Abdominal bracing exercise is used to enhance all abdominal muscle activity. There are two methods of abdominal bracing-"activate the abdominal muscles without hollowing the lower abdomen" and "activate the abdominal muscles while inflating the lower abdomen". Although the latter method is widely used in athletic fitness coaching, the electromyographic activities of the abdominal muscles in this method have not been measured yet. This study aimed to clarify the electromyographic activity of all abdominal muscles during abdominal bracing using the latter method of "activating the abdominal muscles while inflating the lower abdomen". Thirteen healthy men (age: 22 ± 2 years) participated in this study. Transversus abdominis (TrA), internal oblique (IO), external oblique (EO), and rectus abdominis (RA) electromyography was recorded using an intramuscular fine wire and surface electrodes. The participants performed abdominal bracing and hollowing for 5 s (seconds) in six different positions. The electromyographic data during trials were calculated as a percentage of maximal voluntary isometric contraction (%MVIC).

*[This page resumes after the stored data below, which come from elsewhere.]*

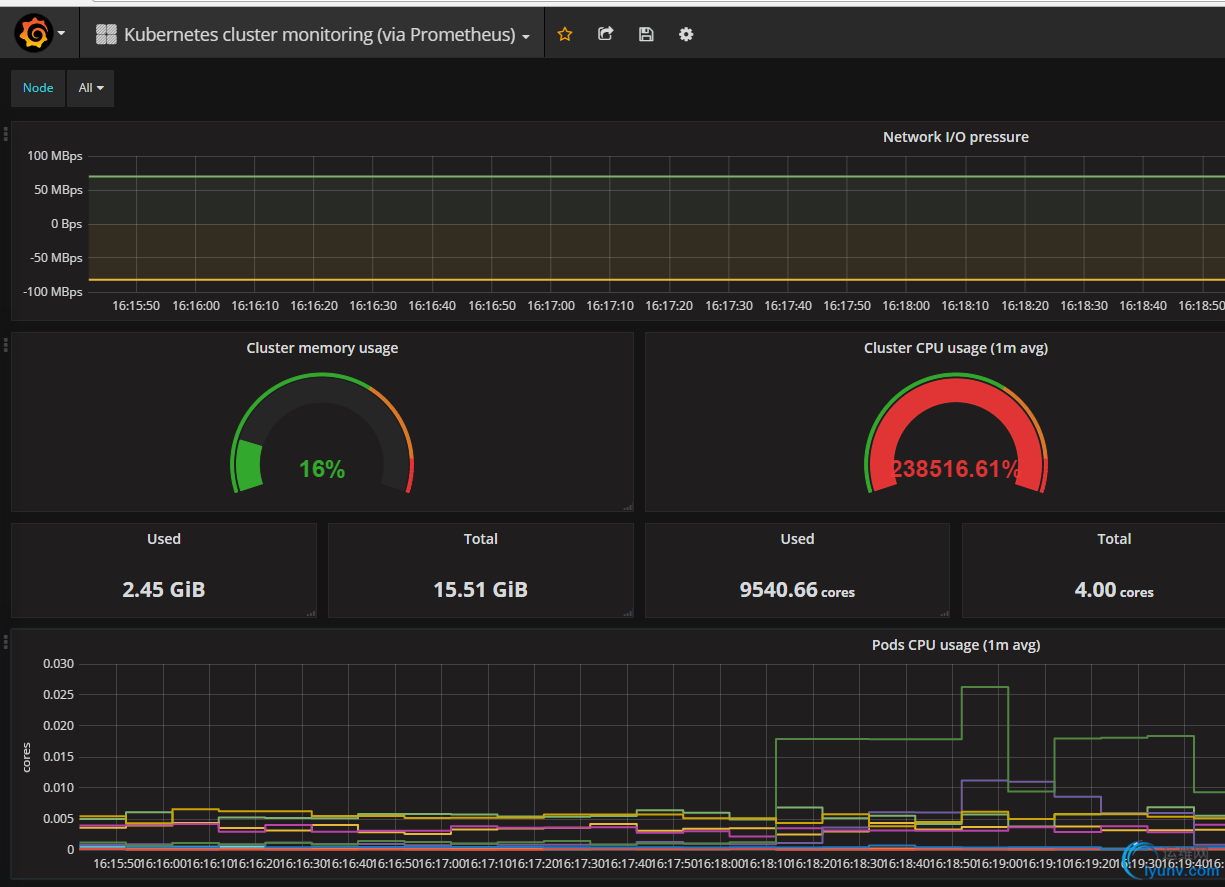Image resolution: width=1225 pixels, height=887 pixels.
Task: Click the Cluster memory usage panel title
Action: 322,348
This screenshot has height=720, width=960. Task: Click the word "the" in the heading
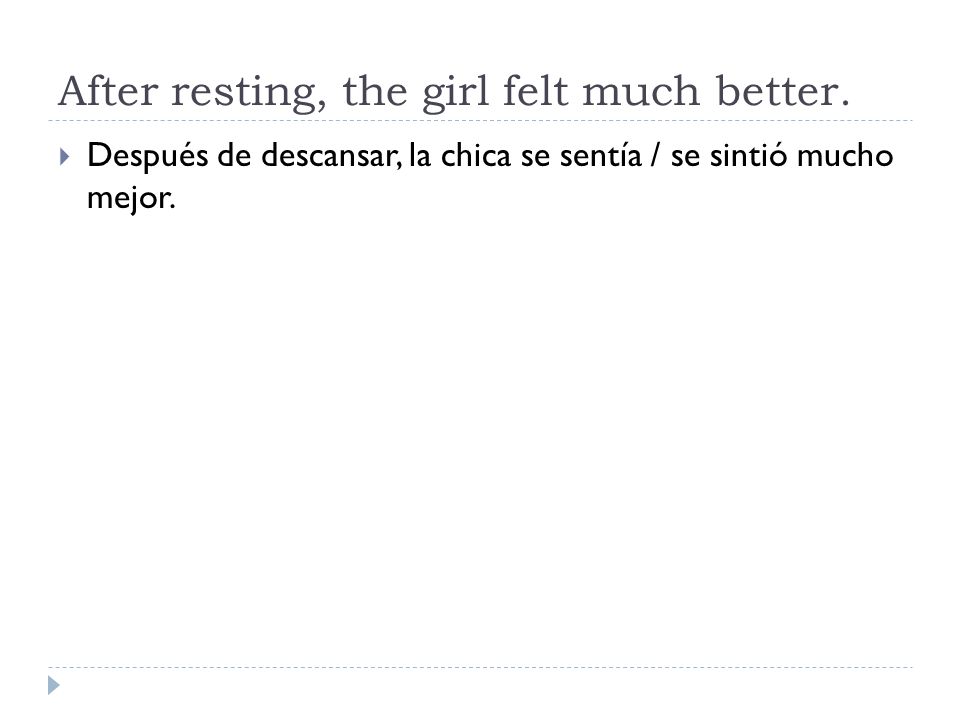point(375,91)
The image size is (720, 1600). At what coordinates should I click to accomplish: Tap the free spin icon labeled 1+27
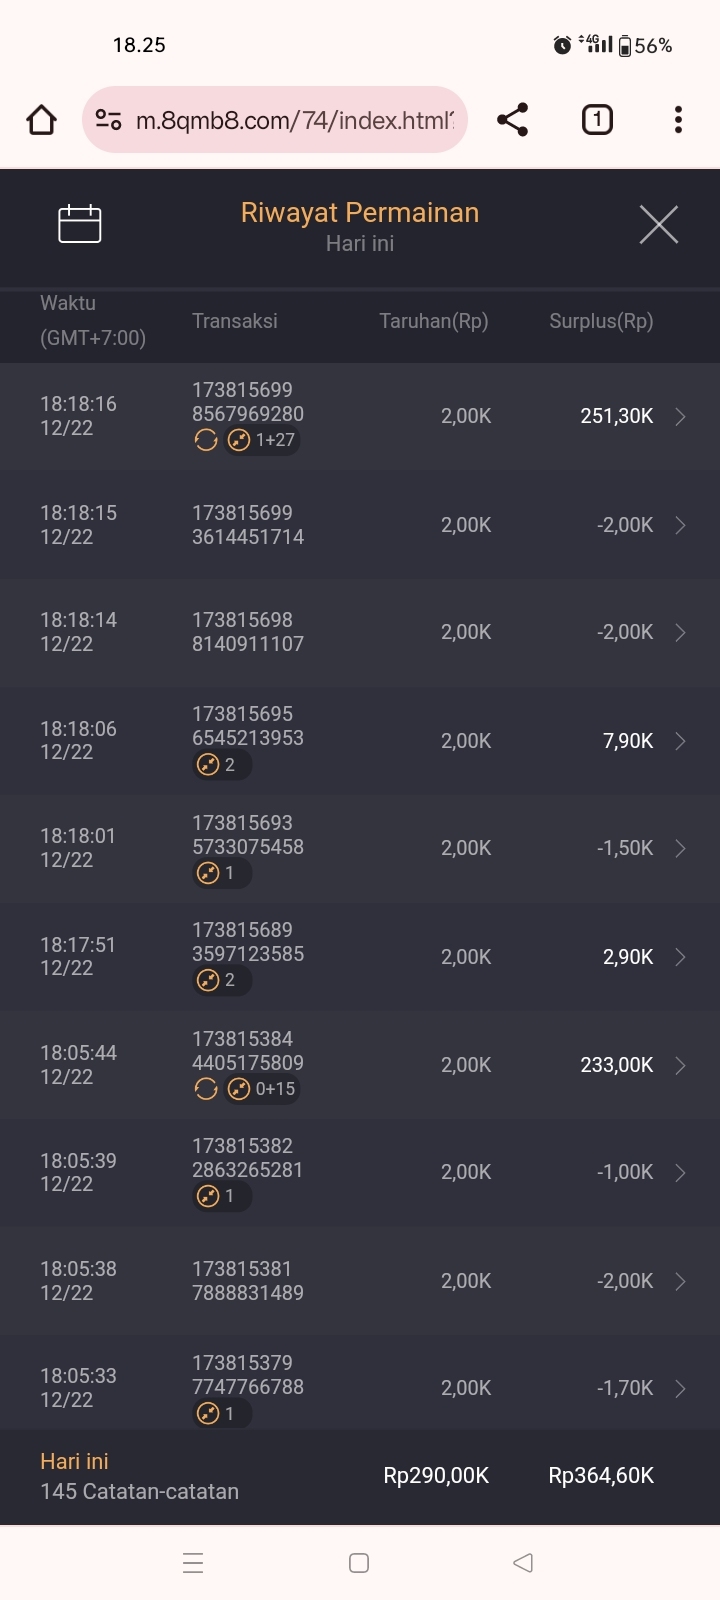click(x=262, y=440)
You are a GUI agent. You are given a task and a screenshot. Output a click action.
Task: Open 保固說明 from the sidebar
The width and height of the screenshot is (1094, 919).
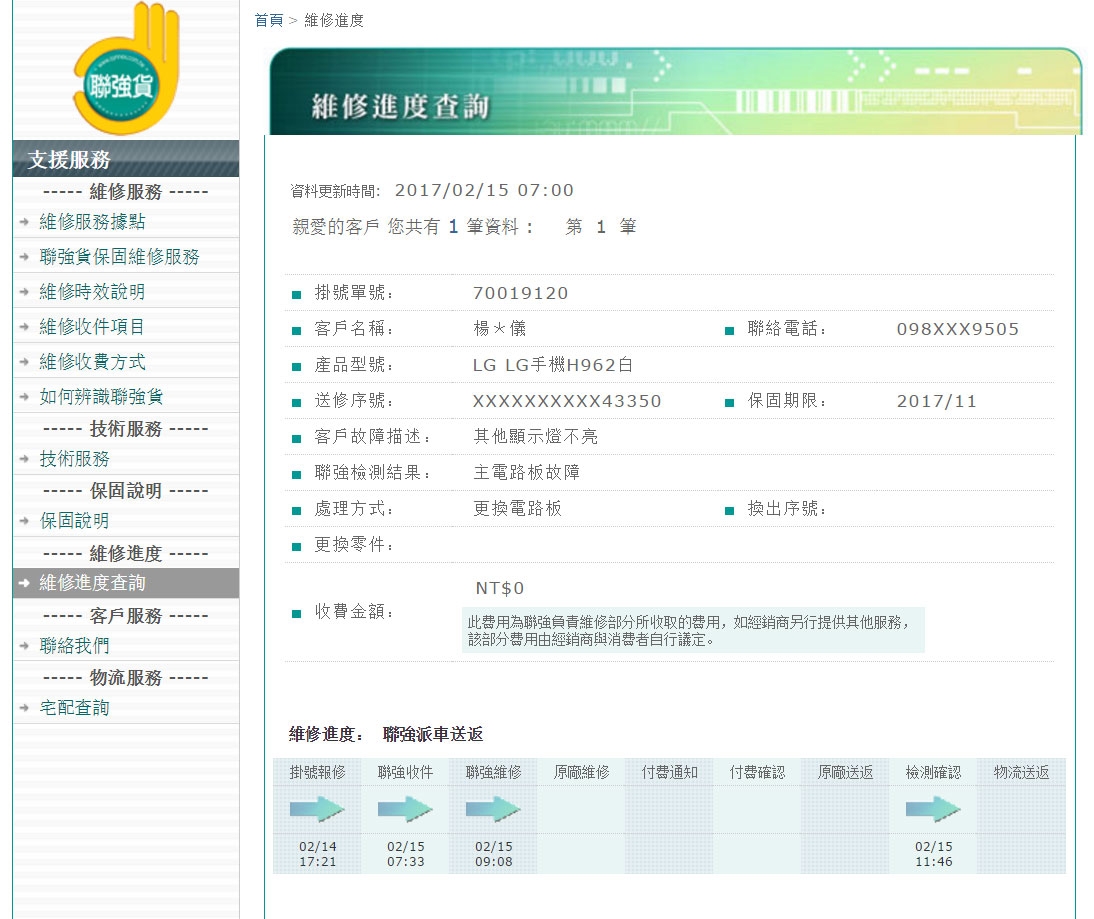[x=74, y=521]
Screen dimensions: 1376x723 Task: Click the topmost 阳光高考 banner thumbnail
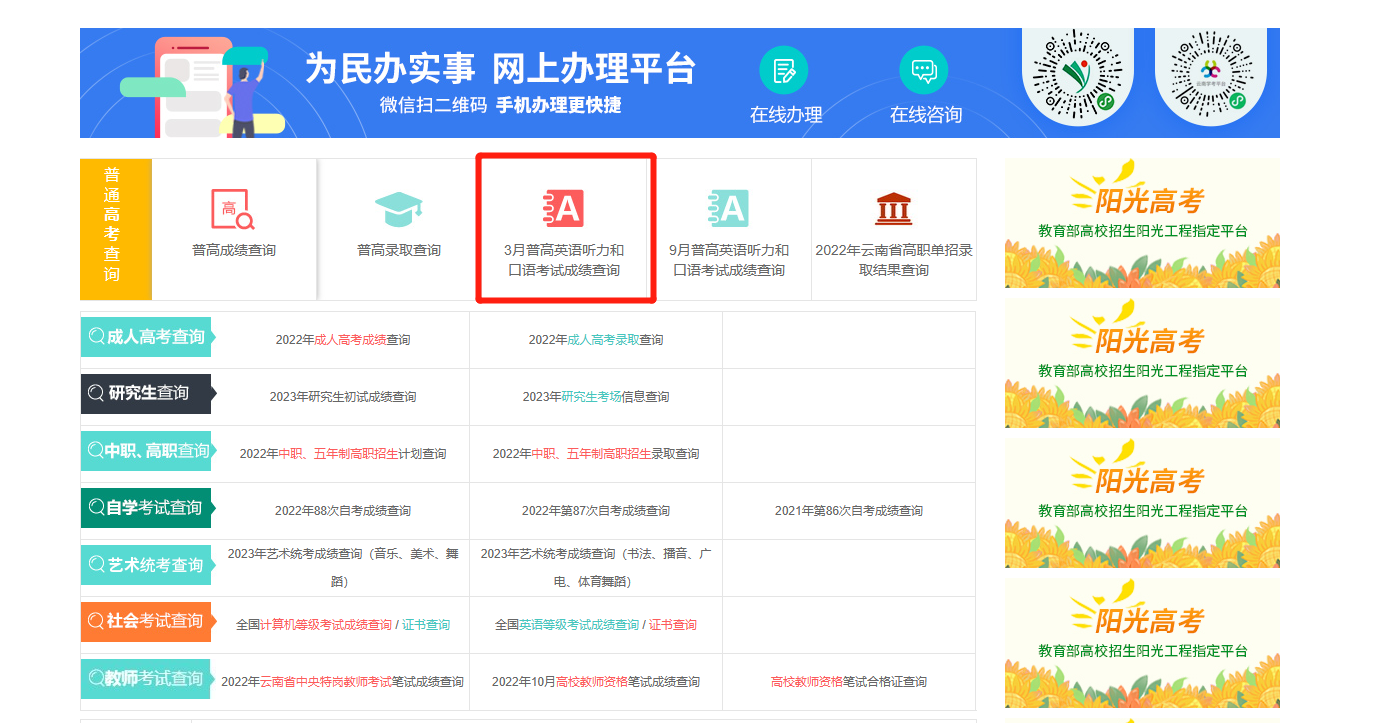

A two-way ANOVA was used to compare the %MVIC of each trunk muscle between abdominal bracing and hollowing among the six different positions. In TrA electromyography, there was no difference between abdominal bracing and hollowing. On the other hand, the activities during abdominal hollowing were significantly higher than those during abdominal bracing in IO and EO (p < 0.05). In RA, the activities during abdominal bracing were significantly higher than those during abdominal hollowing (p < 0.05). Abdominal bracing under the method of inflating the lower abdomen is not recommended for high activity of the IO and EO.